▸ WHAT IS NEEDED: Reproduce each record exactly, leaving out no line.
==== EXERCISE DATA
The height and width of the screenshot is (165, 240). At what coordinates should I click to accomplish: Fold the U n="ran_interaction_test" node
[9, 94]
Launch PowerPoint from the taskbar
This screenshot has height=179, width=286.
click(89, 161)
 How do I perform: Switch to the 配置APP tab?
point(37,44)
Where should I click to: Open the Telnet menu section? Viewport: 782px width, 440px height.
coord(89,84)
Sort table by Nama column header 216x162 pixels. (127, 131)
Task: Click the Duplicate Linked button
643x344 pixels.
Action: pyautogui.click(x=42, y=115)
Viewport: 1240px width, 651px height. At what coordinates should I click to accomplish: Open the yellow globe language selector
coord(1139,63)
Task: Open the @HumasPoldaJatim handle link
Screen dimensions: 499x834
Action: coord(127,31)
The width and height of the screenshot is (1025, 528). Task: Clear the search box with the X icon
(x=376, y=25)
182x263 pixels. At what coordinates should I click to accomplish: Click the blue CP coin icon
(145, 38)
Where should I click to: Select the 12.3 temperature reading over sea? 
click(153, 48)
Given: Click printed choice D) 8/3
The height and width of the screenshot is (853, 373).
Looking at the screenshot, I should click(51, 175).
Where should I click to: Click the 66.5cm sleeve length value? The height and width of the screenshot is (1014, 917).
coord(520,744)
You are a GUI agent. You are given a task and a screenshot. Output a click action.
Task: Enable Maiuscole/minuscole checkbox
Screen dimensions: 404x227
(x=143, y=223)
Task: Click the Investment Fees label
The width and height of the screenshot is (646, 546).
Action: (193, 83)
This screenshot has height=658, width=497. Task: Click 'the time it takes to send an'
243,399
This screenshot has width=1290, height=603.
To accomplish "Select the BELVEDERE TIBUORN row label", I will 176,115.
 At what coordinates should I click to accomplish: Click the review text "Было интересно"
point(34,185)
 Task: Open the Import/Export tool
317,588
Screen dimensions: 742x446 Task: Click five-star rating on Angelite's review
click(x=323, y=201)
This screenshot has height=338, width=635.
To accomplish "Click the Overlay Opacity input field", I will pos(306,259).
========
▸ REPLY:
The height and width of the screenshot is (165, 240). At what coordinates should I click to accomplish: Fold the U n="ran_interaction_test" node
[9, 94]
Launch PowerPoint from the taskbar
This screenshot has height=179, width=286.
click(89, 161)
 How do I perform: Switch to the 配置APP tab?
point(37,44)
Where should I click to: Open the Telnet menu section? Viewport: 782px width, 440px height.
coord(89,84)
Sort table by Nama column header 216x162 pixels. (127, 131)
Task: Click the Duplicate Linked button
643x344 pixels.
Action: pyautogui.click(x=42, y=115)
Viewport: 1240px width, 651px height. At what coordinates should I click to accomplish: Open the yellow globe language selector
coord(1139,63)
Task: Open the @HumasPoldaJatim handle link
Screen dimensions: 499x834
Action: coord(127,31)
The width and height of the screenshot is (1025, 528). Task: Clear the search box with the X icon
(x=376, y=25)
182x263 pixels. At what coordinates should I click to accomplish: Click the blue CP coin icon
(145, 38)
Where should I click to: Select the 12.3 temperature reading over sea? 
click(153, 48)
Given: Click printed choice D) 8/3
The height and width of the screenshot is (853, 373).
Looking at the screenshot, I should click(51, 175).
Where should I click to: Click the 66.5cm sleeve length value? The height and width of the screenshot is (1014, 917).
coord(520,744)
You are a GUI agent. You are given a task and a screenshot. Output a click action.
Task: Enable Maiuscole/minuscole checkbox
Screen dimensions: 404x227
(x=143, y=223)
Task: Click the Investment Fees label
The width and height of the screenshot is (646, 546).
Action: (193, 83)
This screenshot has height=658, width=497. Task: Click 'the time it takes to send an'
243,399
This screenshot has width=1290, height=603.
To accomplish "Select the BELVEDERE TIBUORN row label", I will 176,115.
 At what coordinates should I click to accomplish: Click the review text "Было интересно"
point(34,185)
 Task: Open the Import/Export tool
317,588
Screen dimensions: 742x446 Task: Click five-star rating on Angelite's review
click(x=323, y=201)
This screenshot has height=338, width=635.
To accomplish "Click the Overlay Opacity input field", I will pos(306,259).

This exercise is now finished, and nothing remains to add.